Protecting Earth from incoming asteroids will be a huge job, but don’t expect astronauts to do it, NASA said. “That’s something relegated to the movies — it makes a good movie, but we do not see in our studies any technique that would require the involvement of astronauts,” Johnson said, adding that all of NASA’s proposed asteroid-deflection techniques “would all be done by robotic spacecraft.”

This graphic depicts the spatial extent of the damage if an asteroid measuring roughly 100 feet (30 meters) wide were to hit New York City. An asteroid that size famously exploded over Siberia on June 30, 1908. Known as the Tunguska event, this was the largest asteroid impact in recorded history. National Science & Technology Council


Five ways to prepare for asteroids


Five major objectives are detailed in the new plan. In the first, NASA is directed to lead a new effort to enhance the nation’s capabilities for detecting, tracking and characterizing near-Earth asteroids to “reduce current levels of uncertainty and aid in more accurate modeling and more effective decision-making,” the document states.

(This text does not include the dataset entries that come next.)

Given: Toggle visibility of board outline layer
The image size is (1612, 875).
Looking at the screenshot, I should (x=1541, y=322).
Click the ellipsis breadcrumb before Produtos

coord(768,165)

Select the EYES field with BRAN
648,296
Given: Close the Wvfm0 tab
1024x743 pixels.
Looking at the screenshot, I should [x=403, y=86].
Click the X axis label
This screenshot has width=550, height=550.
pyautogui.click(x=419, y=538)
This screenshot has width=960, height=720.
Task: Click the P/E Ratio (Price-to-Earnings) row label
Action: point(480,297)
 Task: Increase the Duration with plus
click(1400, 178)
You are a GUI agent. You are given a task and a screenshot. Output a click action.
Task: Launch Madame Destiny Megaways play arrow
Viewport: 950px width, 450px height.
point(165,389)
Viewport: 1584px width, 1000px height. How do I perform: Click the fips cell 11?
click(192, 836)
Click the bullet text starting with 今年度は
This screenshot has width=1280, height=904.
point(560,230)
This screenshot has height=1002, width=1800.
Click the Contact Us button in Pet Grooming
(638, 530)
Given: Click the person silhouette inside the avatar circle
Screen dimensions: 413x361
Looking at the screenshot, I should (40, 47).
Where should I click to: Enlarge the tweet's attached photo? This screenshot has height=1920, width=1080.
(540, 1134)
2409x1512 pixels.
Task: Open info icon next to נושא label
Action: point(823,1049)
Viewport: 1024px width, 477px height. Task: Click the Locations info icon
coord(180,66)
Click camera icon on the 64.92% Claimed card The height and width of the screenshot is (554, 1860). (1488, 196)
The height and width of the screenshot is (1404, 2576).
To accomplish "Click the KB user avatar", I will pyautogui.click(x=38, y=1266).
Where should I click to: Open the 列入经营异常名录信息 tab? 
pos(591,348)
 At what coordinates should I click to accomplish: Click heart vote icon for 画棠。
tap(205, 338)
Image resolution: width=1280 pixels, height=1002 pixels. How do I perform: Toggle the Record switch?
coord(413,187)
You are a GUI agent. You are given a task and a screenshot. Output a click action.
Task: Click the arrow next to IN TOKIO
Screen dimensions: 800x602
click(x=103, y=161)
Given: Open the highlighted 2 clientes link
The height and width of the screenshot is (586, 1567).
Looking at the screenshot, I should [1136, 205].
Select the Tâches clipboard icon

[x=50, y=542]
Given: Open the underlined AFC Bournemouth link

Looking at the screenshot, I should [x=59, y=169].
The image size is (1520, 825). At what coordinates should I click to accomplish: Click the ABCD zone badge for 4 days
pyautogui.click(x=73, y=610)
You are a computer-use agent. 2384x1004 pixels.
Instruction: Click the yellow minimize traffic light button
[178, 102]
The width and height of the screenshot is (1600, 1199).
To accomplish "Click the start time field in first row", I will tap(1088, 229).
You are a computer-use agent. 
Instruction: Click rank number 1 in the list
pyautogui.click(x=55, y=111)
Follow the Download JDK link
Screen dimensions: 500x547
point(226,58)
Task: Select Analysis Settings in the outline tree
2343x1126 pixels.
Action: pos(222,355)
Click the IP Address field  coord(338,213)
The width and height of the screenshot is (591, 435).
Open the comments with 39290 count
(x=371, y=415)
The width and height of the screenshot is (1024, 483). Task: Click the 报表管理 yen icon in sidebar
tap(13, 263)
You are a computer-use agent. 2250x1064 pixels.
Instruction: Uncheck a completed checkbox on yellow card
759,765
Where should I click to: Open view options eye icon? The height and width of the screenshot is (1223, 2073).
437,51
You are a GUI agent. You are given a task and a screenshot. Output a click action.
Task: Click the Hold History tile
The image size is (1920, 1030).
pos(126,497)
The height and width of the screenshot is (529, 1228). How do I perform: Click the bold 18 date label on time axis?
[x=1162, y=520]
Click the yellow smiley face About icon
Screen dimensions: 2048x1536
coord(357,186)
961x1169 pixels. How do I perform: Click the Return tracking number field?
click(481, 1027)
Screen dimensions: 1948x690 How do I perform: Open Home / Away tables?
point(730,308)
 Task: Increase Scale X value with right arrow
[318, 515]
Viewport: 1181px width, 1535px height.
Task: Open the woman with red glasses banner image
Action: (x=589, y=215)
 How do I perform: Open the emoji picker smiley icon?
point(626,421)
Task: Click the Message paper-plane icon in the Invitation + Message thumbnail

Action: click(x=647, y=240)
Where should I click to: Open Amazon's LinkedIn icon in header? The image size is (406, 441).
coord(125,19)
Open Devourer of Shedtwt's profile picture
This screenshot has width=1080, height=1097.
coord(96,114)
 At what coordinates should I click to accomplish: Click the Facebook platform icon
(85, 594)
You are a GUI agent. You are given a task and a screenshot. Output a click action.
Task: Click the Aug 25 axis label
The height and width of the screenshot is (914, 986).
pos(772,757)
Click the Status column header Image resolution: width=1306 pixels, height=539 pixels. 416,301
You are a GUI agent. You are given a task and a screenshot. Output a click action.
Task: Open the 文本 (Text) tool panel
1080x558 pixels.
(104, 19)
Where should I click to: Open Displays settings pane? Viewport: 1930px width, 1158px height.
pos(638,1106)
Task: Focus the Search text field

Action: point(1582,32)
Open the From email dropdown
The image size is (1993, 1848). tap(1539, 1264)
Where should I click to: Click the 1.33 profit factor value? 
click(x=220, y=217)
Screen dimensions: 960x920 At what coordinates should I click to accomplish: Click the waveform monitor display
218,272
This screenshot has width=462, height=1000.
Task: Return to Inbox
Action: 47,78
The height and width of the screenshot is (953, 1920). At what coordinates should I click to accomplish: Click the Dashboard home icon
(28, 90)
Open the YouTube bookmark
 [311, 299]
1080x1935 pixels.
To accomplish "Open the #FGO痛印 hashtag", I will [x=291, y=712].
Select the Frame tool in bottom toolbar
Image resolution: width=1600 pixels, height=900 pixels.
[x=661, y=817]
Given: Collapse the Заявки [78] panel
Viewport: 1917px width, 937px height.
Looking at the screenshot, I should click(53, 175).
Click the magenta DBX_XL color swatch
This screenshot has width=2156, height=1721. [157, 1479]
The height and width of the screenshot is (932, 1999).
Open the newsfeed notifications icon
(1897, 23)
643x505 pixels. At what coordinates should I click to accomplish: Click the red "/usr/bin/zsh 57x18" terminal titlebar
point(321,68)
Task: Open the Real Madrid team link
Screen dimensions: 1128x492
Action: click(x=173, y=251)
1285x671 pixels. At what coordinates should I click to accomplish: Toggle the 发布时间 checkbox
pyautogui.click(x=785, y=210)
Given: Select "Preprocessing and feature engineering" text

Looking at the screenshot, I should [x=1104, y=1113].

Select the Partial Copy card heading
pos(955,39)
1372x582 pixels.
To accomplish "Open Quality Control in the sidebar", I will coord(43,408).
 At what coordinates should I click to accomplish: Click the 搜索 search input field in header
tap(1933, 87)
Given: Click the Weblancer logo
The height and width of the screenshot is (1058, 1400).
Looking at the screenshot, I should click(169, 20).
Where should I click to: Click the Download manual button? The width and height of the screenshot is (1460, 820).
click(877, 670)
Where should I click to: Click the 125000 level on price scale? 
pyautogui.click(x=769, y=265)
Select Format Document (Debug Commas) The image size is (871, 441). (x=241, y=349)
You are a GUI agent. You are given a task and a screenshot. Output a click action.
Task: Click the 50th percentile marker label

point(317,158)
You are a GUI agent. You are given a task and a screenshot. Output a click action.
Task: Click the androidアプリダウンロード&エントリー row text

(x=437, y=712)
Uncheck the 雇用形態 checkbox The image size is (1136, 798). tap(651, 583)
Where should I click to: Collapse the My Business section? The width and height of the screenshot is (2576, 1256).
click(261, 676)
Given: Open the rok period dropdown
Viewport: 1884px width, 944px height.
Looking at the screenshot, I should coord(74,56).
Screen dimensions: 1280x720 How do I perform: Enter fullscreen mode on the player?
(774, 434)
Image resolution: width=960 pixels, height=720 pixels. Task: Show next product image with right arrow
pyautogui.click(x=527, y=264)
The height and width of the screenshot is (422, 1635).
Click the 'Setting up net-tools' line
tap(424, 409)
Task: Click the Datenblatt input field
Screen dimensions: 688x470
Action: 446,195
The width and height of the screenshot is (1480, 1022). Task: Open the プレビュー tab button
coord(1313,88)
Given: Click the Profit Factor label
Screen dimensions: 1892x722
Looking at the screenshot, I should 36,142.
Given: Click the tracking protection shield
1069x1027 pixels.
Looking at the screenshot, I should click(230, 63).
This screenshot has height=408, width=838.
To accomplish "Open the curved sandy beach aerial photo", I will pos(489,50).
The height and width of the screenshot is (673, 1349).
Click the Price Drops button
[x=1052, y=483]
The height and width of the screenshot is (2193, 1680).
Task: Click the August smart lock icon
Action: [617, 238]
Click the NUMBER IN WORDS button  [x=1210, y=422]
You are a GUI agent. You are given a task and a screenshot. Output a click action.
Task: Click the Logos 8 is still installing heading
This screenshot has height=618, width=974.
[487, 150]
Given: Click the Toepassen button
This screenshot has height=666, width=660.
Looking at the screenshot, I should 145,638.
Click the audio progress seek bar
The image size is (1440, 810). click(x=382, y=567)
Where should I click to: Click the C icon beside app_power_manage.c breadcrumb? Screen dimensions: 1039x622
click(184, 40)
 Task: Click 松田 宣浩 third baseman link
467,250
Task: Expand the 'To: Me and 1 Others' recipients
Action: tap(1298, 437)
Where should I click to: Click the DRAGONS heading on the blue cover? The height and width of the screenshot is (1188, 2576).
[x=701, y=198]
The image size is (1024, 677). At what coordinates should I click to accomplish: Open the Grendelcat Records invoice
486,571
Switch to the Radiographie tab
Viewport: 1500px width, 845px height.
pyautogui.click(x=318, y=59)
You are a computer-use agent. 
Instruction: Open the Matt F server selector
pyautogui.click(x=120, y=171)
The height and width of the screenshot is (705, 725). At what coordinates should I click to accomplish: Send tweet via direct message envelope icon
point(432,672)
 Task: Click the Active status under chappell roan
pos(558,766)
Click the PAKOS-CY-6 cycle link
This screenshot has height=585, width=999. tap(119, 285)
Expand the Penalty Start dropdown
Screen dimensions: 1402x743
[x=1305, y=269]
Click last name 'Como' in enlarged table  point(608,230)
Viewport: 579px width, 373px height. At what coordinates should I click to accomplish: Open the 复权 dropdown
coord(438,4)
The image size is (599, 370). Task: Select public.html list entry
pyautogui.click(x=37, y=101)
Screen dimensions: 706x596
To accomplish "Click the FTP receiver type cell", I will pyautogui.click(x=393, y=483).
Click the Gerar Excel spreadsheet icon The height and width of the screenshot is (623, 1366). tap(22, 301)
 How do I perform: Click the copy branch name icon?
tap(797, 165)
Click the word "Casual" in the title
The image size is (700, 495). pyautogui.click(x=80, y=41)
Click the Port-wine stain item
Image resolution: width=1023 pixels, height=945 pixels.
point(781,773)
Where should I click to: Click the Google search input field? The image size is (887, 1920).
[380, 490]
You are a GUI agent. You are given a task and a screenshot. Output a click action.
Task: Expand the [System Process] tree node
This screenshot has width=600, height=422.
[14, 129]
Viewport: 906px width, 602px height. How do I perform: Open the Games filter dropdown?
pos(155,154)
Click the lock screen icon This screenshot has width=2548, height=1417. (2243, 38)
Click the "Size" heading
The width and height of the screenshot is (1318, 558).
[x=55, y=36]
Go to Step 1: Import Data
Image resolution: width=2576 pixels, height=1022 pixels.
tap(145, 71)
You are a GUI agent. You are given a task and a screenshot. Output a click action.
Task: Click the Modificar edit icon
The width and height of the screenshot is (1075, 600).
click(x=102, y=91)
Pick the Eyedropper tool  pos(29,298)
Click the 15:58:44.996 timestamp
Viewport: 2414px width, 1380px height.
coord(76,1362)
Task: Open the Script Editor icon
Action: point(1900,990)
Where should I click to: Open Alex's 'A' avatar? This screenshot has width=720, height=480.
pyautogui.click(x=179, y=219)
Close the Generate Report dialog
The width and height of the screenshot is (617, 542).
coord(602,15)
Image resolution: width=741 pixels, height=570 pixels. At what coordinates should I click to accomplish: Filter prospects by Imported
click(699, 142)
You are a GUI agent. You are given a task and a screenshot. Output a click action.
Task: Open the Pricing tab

NASA already supports several ground-based observatories that scan the skies for asteroids — like the Catalina Sky Survey in Tucson, Arizona, the Pan-STARRS1 telescope in Maui — and the NEOWISE space telescope. While the new report doesn’t ask NASA scientists to start planning for additional missions, it does request that the agency “identify opportunities in existing and planned telescope programs to improve detection and tracking by enhancing the volume and quality of current data streams.”

The second goal listed in the document discusses the improvement of “modeling, prediction and information integration” across U.S. agencies to help predict the probability that an asteroid will hit Earth and determine exactly when and where an incoming asteroid could strike. Emergency-management teams like FEMA would use this information to determine the best course of action when preparing for an asteroid strike and dealing with the consequences after an impact occurs.

In the third objective, NASA is asked to come up with new ways to deflect an asteroid heading toward Earth. This involves developing new technologies for “rapid-response NEO reconnaissance missions,” in which a spacecraft could launch toward an Earth-bound asteroid and somehow change the space rock’s course so that it no longer posed a threat. NASA had plans to attempt this with the Asteroid Redirect Mission (ARM) in 2021, but the Trump administration scrapped that mission in 2017.